* [Task statement]:
Please extract from the data below, unchanged, the lines between the one holding "The height and width of the screenshot is (419, 518)." and the one holding "Action: [x=31, y=632]", both included.

* [The input]:
[BEGIN]

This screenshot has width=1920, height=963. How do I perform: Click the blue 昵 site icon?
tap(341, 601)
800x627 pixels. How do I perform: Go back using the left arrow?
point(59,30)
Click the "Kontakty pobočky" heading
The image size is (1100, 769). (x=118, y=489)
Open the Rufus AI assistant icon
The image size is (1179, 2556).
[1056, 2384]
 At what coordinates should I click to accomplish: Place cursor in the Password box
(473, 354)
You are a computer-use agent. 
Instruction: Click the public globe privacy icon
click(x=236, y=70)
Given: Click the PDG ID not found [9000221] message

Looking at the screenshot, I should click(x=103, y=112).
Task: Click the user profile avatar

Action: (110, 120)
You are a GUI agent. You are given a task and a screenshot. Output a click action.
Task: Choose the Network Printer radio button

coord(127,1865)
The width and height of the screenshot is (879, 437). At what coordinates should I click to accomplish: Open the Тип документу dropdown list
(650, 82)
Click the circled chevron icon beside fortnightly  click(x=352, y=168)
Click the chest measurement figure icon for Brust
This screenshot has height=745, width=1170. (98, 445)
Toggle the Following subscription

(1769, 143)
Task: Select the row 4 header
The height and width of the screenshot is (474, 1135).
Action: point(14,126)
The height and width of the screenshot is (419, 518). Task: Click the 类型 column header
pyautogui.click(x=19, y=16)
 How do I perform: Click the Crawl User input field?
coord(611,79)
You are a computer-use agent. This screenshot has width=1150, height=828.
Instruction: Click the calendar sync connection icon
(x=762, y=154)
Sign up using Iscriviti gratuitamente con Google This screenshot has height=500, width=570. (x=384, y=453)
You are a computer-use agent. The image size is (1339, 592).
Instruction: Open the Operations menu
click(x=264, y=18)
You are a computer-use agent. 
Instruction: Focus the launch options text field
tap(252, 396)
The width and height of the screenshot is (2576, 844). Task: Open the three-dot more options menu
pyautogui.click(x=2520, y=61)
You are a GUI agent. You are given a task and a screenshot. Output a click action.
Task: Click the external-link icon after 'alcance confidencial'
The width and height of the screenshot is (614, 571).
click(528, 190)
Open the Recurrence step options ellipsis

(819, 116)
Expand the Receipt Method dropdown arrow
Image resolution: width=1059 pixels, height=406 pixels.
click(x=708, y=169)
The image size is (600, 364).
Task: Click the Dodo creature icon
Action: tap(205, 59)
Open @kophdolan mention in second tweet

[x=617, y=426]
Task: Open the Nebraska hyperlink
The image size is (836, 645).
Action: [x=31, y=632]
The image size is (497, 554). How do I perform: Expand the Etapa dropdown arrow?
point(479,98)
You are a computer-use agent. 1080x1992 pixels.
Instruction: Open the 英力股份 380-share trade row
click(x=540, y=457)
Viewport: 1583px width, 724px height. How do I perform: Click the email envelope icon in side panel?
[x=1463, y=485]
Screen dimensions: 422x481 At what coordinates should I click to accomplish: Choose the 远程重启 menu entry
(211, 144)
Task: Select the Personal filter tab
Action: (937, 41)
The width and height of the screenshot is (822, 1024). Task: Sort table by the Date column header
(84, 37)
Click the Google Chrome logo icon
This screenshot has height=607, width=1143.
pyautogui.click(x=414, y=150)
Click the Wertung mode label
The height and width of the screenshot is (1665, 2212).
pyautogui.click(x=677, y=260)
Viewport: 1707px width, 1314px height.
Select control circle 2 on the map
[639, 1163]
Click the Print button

[END]

* [Correct answer]:
The height and width of the screenshot is (419, 518). Task: Click the 类型 column header
pyautogui.click(x=19, y=16)
 How do I perform: Click the Crawl User input field?
coord(611,79)
You are a computer-use agent. This screenshot has width=1150, height=828.
Instruction: Click the calendar sync connection icon
(x=762, y=154)
Sign up using Iscriviti gratuitamente con Google This screenshot has height=500, width=570. (x=384, y=453)
You are a computer-use agent. The image size is (1339, 592).
Instruction: Open the Operations menu
click(x=264, y=18)
You are a computer-use agent. 
Instruction: Focus the launch options text field
tap(252, 396)
The width and height of the screenshot is (2576, 844). Task: Open the three-dot more options menu
pyautogui.click(x=2520, y=61)
You are a GUI agent. You are given a task and a screenshot. Output a click action.
Task: Click the external-link icon after 'alcance confidencial'
The width and height of the screenshot is (614, 571).
click(528, 190)
Open the Recurrence step options ellipsis

(819, 116)
Expand the Receipt Method dropdown arrow
Image resolution: width=1059 pixels, height=406 pixels.
click(x=708, y=169)
The image size is (600, 364).
Task: Click the Dodo creature icon
Action: tap(205, 59)
Open @kophdolan mention in second tweet

[x=617, y=426]
Task: Open the Nebraska hyperlink
The image size is (836, 645).
Action: [x=31, y=632]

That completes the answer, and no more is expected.